Here, as in the case of the
Lobelia, nature has blazoned her drug in higher colors than did ever
quack doctor.
He observes some points of resemblance between the Indians and Tartars,
but they are trivial, and not well considered. He mentions that the
Tartars have the same custom, with some of these tribes, of shaving all
the head except a tuft on the crown. Catlin says this is intended, to
afford a convenient means by which to take away the scalp; for they
consider it a great disgrace to have the foeman neglect this, as if he
considered the conquest, of which the scalp is the certificate, no
addition to his honors.
"The Tartars," he says, "had a similar custom of sacrificing the dog;
and among the Kamschatkans was a dance resembling the dog-dance of our
Indians."
My friend, who joined me at Mackinaw, happened, on the homeward journey,
to see a little Chinese girl, who had been sent over by one of the
missions, and observed that, in features, complexion, and gesture, she
was a counterpart to the little Indian girls she had just seen playing
about on the lake shore.
The parentage of these tribes is still an interesting subject of
speculation, though, if they be not created for this region, they have
become so assimilated to it as to retain little trace of any other.

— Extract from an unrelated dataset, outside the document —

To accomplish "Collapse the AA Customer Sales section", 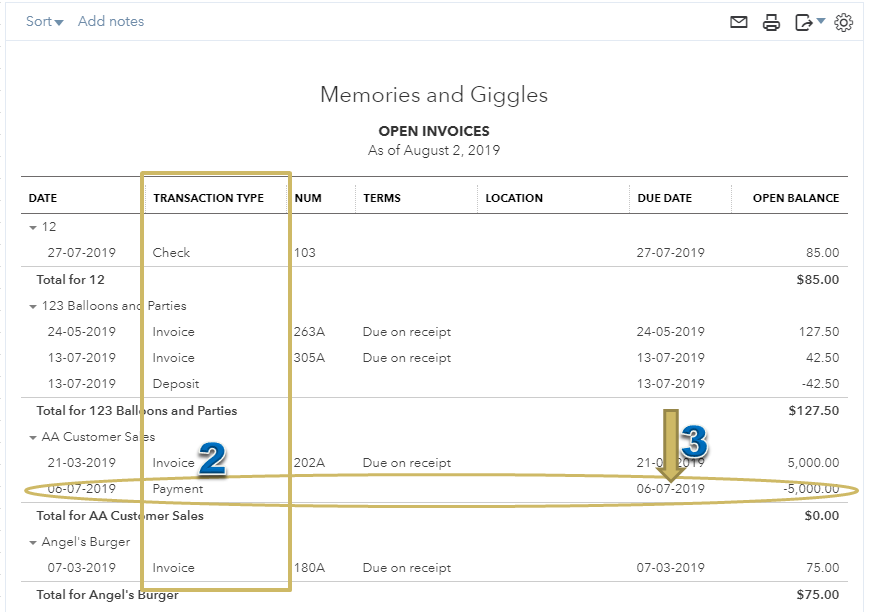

To
me it seems most probable, that a peculiar race was bestowed on each
region, as the lion on one latitude and the white bear on another. As
man has two natures--one, like that of the plants and animals, adapted
to the uses and enjoyments of this planet, another, which presages and
demands a higher sphere--he is constantly breaking bounds, in proportion
as the mental gets the better of the mere instinctive existence.